When making an API call, you may pass CreatePredictorRequest data as a hash:

{
  predictor_name: "Name", # required
  algorithm_arn: "Arn",
  forecast_horizon: 1, # required
  perform_auto_ml: false,
  perform_hpo: false,
  training_parameters: {
    "ParameterKey" => "ParameterValue",
  },
  evaluation_parameters: {
    number_of_backtest_windows: 1,
    back_test_window_offset: 1,
  },
  hpo_config: {
    parameter_ranges: {
      categorical_parameter_ranges: [
        {
          name: "Name", # required
          values: ["Value"], # required
        },
      ],
      continuous_parameter_ranges: [
        {
          name: "Name", # required
          max_value: 1.0, # required
          min_value: 1.0, # required
          scaling_type: "Auto", # accepts Auto, Linear, Logarithmic, ReverseLogarithmic
        },
      ],
      integer_parameter_ranges: [
        {
          name: "Name", # required
          max_value: 1, # required
          min_value: 1, # required
          scaling_type: "Auto", # accepts Auto, Linear, Logarithmic, ReverseLogarithmic
        },
      ],
    },
  },
  input_data_config: { # required
    dataset_group_arn: "Arn", # required
    supplementary_features: [
      {
        name: "Name", # required
        value: "Value", # required
      },
    ],
  },
  featurization_config: { # required
    forecast_frequency: "Frequency", # required
    forecast_dimensions: ["Name"],
    featurizations: [
      {
        attribute_name: "Name", # required
        featurization_pipeline: [
          {
            featurization_method_name: "filling", # required, accepts filling
            featurization_method_parameters: {
              "ParameterKey" => "ParameterValue",
            },
          },
        ],
      },
    ],
  },
  encryption_config: {
    role_arn: "Arn", # required
    kms_key_arn: "KMSKeyArn", # required
  },
}

Instance Attribute Summary collapse

Instance Attribute Details

#algorithm_arnString

The Amazon Resource Name (ARN) of the algorithm to use for model training.
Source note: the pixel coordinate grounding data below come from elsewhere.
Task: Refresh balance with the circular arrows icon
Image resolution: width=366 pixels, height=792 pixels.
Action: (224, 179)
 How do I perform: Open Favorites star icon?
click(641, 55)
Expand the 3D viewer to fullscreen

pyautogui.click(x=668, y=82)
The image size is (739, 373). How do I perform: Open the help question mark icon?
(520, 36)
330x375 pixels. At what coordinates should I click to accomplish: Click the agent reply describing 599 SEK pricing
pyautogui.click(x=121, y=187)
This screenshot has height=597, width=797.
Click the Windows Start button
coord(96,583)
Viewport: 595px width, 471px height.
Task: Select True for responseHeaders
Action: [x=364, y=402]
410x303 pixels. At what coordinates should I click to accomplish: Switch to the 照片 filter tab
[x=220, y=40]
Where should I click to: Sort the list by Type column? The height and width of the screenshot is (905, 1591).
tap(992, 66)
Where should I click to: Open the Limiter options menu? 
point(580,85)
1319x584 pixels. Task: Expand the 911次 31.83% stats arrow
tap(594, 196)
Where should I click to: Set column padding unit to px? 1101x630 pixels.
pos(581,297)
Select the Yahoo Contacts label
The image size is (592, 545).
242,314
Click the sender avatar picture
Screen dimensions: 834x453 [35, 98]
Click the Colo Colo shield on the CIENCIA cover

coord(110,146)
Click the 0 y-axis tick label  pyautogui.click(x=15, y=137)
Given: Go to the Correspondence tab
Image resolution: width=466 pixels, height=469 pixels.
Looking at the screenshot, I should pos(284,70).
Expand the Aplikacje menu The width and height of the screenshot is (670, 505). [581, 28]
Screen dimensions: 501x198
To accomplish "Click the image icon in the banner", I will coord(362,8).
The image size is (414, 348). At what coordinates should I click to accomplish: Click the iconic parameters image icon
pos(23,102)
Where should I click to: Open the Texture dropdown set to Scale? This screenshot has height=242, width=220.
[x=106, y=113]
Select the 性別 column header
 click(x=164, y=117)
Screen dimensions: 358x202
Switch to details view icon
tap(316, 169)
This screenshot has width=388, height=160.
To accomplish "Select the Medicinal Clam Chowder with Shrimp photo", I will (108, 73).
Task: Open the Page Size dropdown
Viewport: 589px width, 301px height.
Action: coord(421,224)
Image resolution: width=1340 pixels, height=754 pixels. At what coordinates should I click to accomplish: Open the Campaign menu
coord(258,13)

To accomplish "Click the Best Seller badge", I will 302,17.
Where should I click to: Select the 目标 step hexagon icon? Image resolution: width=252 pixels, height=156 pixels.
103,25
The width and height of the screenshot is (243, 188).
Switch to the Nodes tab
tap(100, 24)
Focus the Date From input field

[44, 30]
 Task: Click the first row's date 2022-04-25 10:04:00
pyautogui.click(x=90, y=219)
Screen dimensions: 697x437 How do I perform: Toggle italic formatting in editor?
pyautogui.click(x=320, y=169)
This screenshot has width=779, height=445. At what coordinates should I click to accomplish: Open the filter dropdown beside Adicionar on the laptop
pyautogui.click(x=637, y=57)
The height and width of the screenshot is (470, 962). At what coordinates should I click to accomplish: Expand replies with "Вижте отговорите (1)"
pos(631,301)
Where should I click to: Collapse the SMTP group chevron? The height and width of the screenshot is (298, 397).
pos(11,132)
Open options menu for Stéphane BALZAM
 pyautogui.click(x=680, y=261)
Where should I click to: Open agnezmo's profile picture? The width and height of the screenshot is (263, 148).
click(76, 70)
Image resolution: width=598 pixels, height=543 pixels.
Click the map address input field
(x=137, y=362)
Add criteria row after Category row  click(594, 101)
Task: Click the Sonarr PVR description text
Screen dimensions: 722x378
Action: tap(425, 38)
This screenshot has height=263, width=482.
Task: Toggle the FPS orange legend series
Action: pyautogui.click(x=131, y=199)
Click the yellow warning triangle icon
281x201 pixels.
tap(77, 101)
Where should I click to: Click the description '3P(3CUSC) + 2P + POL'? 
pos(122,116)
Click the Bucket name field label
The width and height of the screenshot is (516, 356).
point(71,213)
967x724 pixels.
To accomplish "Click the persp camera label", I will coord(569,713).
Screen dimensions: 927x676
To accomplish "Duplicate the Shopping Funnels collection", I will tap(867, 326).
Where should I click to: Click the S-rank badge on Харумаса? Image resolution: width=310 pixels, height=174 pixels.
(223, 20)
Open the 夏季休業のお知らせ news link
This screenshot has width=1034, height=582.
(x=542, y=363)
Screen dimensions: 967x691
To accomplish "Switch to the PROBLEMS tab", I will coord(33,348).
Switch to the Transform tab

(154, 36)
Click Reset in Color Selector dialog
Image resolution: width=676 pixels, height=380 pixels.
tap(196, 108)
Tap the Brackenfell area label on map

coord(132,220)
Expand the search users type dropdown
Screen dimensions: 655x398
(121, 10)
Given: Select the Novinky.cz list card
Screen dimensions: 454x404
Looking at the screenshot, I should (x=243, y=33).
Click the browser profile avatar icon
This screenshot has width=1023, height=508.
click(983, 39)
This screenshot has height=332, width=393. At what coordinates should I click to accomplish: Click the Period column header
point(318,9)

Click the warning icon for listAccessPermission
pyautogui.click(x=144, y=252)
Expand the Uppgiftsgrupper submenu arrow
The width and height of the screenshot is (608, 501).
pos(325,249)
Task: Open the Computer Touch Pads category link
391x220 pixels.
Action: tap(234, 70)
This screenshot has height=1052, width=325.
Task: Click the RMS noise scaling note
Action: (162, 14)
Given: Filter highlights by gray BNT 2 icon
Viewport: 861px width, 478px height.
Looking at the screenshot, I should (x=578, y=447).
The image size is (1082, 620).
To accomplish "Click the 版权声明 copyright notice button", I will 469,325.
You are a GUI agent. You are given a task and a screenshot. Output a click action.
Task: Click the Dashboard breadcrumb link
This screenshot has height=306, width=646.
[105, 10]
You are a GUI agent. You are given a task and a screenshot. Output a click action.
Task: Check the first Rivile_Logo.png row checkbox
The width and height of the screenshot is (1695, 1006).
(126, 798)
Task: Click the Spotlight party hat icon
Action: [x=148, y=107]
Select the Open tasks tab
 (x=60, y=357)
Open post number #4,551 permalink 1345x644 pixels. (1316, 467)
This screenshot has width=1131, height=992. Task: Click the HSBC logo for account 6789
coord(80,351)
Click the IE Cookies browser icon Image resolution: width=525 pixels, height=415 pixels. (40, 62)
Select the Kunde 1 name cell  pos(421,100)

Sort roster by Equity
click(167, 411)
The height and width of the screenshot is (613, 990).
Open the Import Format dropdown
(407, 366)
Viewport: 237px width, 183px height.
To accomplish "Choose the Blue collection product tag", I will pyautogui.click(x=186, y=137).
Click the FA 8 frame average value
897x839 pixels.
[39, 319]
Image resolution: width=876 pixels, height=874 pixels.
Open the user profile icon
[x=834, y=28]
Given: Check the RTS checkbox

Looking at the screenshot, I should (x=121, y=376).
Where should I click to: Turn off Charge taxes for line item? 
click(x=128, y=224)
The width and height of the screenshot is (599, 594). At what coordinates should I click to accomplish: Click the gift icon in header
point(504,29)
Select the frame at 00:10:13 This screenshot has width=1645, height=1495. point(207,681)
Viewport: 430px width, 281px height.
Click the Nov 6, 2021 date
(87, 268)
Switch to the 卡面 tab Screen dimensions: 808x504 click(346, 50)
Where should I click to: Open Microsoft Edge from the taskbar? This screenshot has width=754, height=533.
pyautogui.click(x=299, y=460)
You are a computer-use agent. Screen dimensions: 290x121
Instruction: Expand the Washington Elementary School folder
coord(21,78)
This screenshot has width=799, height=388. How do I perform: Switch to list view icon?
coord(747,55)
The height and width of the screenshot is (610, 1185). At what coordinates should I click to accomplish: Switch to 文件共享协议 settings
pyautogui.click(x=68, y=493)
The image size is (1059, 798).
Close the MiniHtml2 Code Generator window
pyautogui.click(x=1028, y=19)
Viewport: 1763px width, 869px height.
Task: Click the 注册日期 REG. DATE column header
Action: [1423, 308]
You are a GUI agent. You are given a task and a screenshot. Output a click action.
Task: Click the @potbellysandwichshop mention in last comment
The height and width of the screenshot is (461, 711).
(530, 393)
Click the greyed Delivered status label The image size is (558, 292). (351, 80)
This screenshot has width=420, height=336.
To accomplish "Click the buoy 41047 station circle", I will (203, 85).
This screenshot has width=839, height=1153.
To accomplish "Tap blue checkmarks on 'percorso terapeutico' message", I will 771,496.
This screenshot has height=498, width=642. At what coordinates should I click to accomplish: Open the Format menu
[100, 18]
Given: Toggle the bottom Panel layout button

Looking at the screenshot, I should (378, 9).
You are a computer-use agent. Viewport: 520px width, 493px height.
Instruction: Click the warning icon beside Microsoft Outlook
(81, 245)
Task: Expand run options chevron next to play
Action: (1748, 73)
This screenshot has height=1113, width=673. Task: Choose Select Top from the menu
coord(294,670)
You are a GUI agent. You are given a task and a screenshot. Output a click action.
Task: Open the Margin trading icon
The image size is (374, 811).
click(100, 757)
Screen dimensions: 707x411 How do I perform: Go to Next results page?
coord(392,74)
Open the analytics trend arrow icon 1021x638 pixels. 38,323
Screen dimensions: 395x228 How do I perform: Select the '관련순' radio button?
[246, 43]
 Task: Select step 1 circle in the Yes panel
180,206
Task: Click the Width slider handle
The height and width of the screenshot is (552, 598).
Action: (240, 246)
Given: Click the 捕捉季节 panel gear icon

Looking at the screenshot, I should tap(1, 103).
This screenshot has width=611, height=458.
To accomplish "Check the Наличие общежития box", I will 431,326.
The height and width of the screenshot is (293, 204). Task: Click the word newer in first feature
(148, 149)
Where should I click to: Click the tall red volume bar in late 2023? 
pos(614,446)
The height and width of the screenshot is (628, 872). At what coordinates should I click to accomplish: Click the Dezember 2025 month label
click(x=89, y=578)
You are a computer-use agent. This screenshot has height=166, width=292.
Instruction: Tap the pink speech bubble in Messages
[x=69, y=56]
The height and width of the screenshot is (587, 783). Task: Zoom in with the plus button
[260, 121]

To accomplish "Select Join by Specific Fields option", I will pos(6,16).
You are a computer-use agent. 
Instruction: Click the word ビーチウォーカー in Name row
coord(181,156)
Required if PerformAutoML is not set to true.

Supported algorithms

  • arn:aws:forecast:::algorithm/ARIMA

  • arn:aws:forecast:::algorithm/Deep_AR_Plus

    - supports hyperparameter optimization (HPO)

  • arn:aws:forecast:::algorithm/ETS

  • arn:aws:forecast:::algorithm/NPTS

  • arn:aws:forecast:::algorithm/Prophet

Returns:

  • (String)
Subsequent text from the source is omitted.